*** Begin section ***
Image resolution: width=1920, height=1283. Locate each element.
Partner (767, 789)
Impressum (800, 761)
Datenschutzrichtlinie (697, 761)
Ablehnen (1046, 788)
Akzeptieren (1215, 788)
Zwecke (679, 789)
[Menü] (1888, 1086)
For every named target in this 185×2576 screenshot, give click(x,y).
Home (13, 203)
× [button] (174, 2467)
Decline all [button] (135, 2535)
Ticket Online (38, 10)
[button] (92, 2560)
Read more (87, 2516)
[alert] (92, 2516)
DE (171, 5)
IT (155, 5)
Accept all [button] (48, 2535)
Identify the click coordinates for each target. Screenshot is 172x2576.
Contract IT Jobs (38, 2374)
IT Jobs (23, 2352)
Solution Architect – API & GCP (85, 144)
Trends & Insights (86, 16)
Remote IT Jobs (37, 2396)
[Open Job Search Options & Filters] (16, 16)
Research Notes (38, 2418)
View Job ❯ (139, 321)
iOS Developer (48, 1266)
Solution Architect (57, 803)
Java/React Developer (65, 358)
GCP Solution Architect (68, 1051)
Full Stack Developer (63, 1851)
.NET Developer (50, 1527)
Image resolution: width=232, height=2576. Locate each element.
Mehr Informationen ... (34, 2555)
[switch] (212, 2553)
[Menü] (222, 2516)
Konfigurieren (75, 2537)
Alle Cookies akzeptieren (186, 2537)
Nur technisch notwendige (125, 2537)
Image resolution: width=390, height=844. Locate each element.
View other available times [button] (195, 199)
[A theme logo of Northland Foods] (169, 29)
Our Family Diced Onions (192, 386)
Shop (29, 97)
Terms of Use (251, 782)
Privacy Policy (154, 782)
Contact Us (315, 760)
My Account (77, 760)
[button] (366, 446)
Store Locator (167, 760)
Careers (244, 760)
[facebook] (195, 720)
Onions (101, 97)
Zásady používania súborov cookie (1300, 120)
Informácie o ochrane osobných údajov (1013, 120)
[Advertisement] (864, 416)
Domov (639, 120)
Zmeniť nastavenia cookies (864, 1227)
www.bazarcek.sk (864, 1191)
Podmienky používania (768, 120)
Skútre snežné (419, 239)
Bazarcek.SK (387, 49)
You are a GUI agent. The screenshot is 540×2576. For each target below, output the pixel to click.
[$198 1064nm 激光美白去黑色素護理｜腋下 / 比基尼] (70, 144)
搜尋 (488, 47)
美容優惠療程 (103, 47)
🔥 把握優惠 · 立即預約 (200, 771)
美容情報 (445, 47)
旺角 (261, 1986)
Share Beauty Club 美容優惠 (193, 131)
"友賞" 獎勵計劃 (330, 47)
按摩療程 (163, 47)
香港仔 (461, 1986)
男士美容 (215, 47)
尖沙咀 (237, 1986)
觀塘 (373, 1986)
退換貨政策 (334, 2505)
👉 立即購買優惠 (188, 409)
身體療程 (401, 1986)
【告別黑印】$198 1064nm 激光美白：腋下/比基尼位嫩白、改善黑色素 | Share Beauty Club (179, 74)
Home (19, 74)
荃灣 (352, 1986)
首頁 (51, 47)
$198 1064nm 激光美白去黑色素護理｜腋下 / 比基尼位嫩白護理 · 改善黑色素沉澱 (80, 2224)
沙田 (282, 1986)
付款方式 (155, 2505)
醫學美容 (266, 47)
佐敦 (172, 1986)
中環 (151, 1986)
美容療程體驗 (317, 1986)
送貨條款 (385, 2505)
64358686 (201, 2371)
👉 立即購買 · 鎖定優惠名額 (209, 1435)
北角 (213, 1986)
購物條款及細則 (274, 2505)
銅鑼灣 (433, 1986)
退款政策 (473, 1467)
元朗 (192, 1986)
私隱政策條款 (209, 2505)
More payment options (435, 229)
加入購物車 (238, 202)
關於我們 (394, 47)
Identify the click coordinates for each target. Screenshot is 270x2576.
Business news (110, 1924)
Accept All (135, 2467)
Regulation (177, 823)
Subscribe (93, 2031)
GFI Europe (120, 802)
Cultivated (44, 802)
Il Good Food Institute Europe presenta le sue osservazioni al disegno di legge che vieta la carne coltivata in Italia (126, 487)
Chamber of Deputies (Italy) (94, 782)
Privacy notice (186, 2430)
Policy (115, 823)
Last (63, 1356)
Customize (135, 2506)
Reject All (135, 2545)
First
*** End section ***
Exercise goal
From the material above, return every line that contains "Share".

Solution to the problem
Share Beauty Club 美容優惠 (193, 131)
【告別黑印】$198 1064nm 激光美白：腋下/比基尼位嫩白、改善黑色素 | Share Beauty Club (179, 74)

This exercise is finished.